BACA JUGA: Mantan Sesmil Sayangkan Tak Ada Menteri Jadi Bumper bagi Presiden Jokowi

Mantan sekretaris militer kepresidenan itu menegaskan, ada syarat lain untuk meloloskan usul penggunaan HMP sebagaimana diatur Pasal 210 ayat (3) UU MD3, yakni diputuskan dalam rapat paripurna yang dihadiri dua pertiga dari seluruh anggota DPR. Selain itu, usul itu harus disetujui minimal dua pertiga dari anggota DPR yang mengikuti rapat paripurna.

Baru setelah ada persetujuan dalam rapat paripurna, DPR menindaklanjutinya dengan pembentukan panitia khusus (pansus). Setelah pansus bekerja paling lama 60 hari, hasilnya lantas dilaporkan dalam rapat paripurna DPR.

Lagi-lagi, UU MD3 juga mengatur tentang pengambilan keputusan atas laporan hasil pansus dalam rapat paripurna. Hasanuddin menegaskan, rapat paripurna itu harus dihadiri minimal dua pertiga dari jumlah seluruh anggota DPR.

Selanjutnya, hasil kerja pansus bisa dilanjutkan ke proses berikutnya jika disetujui sekurang-kuranya dua pertiga dari anggota DPR yang hadir dalam rapat paripurna.
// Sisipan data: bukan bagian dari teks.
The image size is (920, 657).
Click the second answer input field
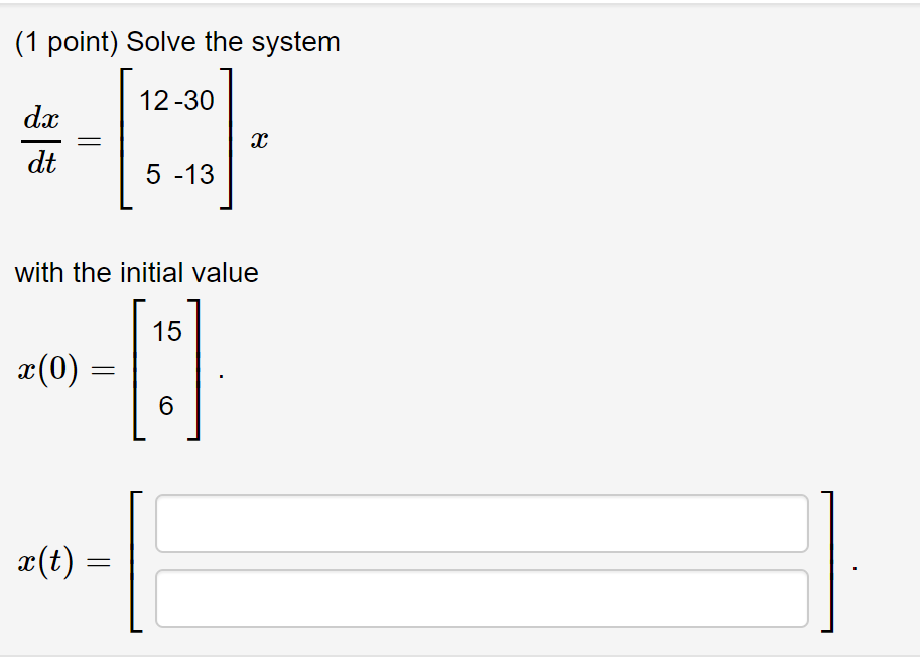click(480, 598)
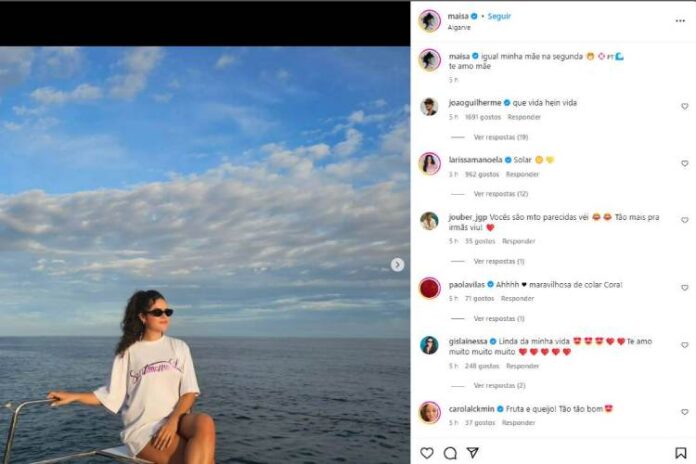
Task: Save the post with bookmark icon
Action: 681,453

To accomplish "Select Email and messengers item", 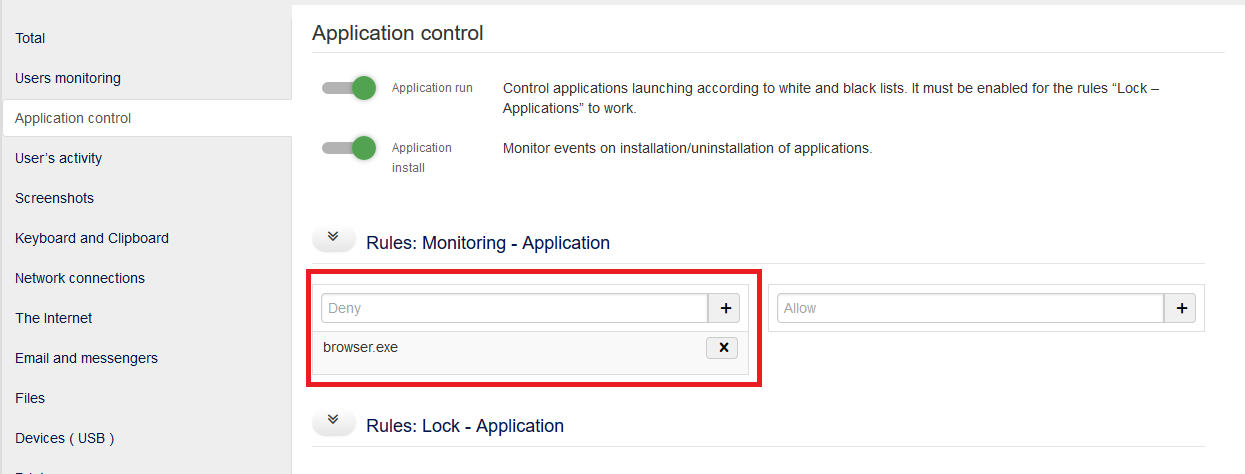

Jika hasil kerja pansus itu diterima, DPR meneruskannya ke Mahkamah Konstitusi (MK).

Bila MK menyatakan presiden terbukti melanggar undang-undang, DPR menyelenggarakan rapat paripurna untuk mengusulkan pemakzulan kepada MPR. “Setelah itu MPR melakukan sidang paripurna untuk memutuskan usul DPR tentang pemberhentian presiden dan/atau wakil presiden,” sambung Hasanuddin.

Usul pemberhentian presiden pun baru bisa dibahas oleh MPR melalui sidang paripurna yang dihadiri sekurang-kurangnya tiga perempat dari seluruh anggotanya. Selanjutnya, usul pemakzulan bisa diloloskan jika disetujui dua pertiga dari anggota MPR yang menghadiri rapat paripurna.

Namun, Hasanuddin menegaskan konfigurasi koalisi partai politik saat ini membuat pemakzulan terhadap presiden nyaris mustahil. "Melihat komposisi koalisi fraksi-fraksi pendukung presiden di DPR, rasanya seperti mimpi di siang bolong kalau kemudian ada yang bercita-cita melengserkan presiden pilihan rakyat," tegasnya.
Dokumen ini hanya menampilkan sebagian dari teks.